(Collected data)
[Start of section]

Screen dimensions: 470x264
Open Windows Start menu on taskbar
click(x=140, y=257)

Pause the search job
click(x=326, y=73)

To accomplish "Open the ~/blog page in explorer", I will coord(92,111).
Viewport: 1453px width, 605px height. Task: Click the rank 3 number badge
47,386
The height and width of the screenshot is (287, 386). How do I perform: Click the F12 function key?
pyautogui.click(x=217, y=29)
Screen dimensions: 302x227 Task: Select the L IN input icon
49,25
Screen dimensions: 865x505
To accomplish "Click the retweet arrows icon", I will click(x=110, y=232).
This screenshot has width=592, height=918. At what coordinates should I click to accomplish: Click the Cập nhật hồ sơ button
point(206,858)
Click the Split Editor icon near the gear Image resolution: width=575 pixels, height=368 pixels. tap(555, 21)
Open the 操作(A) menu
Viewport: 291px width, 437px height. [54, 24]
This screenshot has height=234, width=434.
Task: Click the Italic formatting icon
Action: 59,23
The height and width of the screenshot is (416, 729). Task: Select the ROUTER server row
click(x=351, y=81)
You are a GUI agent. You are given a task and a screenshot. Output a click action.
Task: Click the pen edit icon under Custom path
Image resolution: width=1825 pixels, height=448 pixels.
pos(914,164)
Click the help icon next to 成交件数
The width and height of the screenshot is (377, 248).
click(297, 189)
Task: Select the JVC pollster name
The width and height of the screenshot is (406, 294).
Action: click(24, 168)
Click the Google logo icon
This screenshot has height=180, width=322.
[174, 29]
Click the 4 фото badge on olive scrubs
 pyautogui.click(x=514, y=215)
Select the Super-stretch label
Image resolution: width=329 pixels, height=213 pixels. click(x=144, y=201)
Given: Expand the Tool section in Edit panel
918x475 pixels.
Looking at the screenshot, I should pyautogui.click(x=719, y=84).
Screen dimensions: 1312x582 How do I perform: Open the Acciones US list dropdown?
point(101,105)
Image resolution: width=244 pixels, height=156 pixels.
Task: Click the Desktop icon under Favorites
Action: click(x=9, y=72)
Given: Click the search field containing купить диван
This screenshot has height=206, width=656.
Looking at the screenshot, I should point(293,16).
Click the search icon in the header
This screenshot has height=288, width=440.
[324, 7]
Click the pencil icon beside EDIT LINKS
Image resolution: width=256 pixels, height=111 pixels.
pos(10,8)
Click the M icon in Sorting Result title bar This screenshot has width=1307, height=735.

[End of section]

§ **TASK TO COMPLETE**
Print, exactly as they appear above, the lines running from the one with "918x475 pixels." through the final line.

§ **ANSWER TO THIS PROBLEM**
918x475 pixels.
Looking at the screenshot, I should pyautogui.click(x=719, y=84).
Screen dimensions: 1312x582 How do I perform: Open the Acciones US list dropdown?
point(101,105)
Image resolution: width=244 pixels, height=156 pixels.
Task: Click the Desktop icon under Favorites
Action: click(x=9, y=72)
Given: Click the search field containing купить диван
This screenshot has height=206, width=656.
Looking at the screenshot, I should point(293,16).
Click the search icon in the header
This screenshot has height=288, width=440.
[324, 7]
Click the pencil icon beside EDIT LINKS
Image resolution: width=256 pixels, height=111 pixels.
pos(10,8)
Click the M icon in Sorting Result title bar This screenshot has width=1307, height=735.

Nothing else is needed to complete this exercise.